Dataset entries:
----
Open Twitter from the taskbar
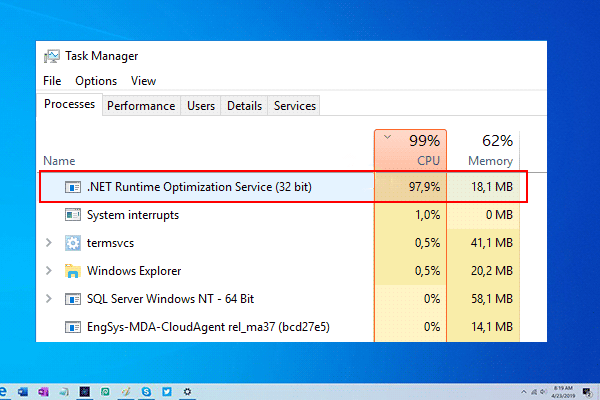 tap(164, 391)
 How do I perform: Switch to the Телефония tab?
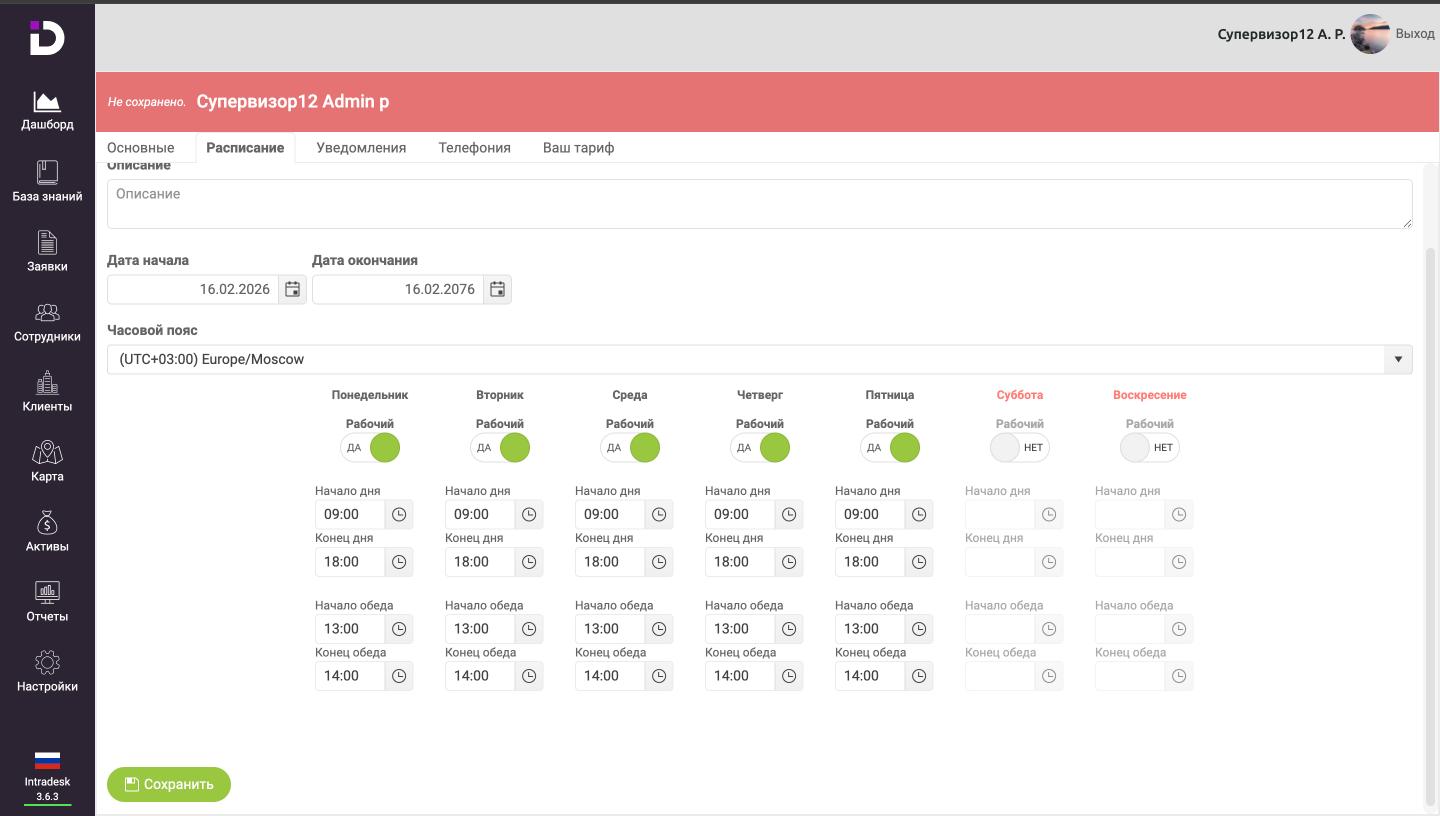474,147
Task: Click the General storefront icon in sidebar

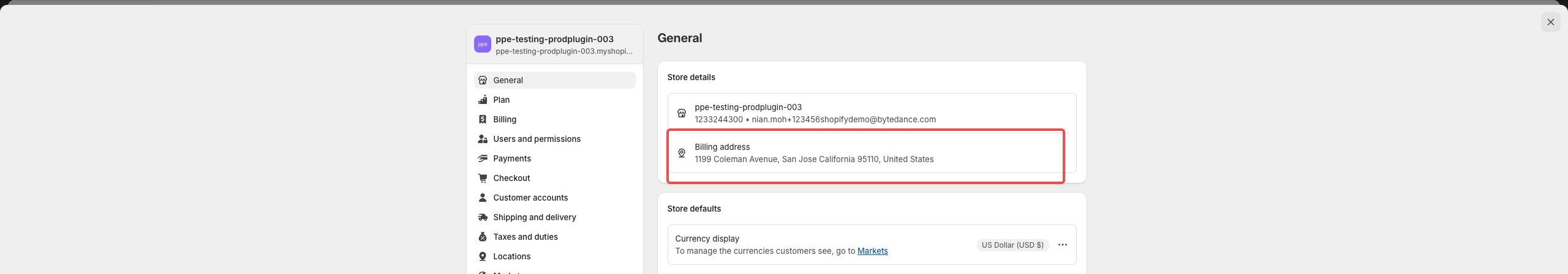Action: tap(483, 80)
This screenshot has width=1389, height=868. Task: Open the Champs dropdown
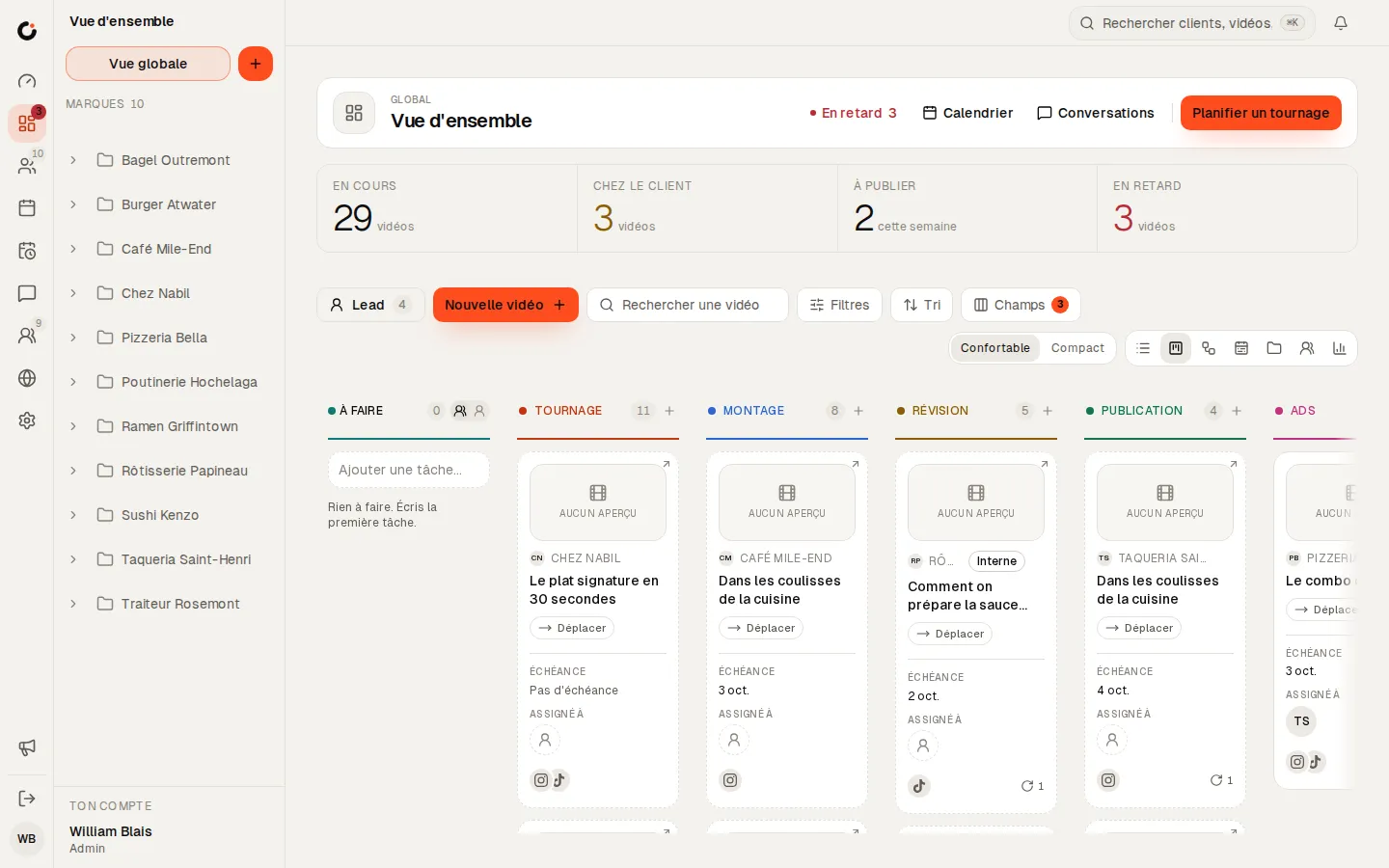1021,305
----
What to do:
Nothing but the lines from the one holding "Task: Click the" to the end of the entries above should be echoed, exactly and with both ends included; omit the pictures.

Exercise solution:
Task: Click the General storefront icon in sidebar

Action: tap(483, 80)
This screenshot has width=1389, height=868. Task: Open the Champs dropdown
1021,305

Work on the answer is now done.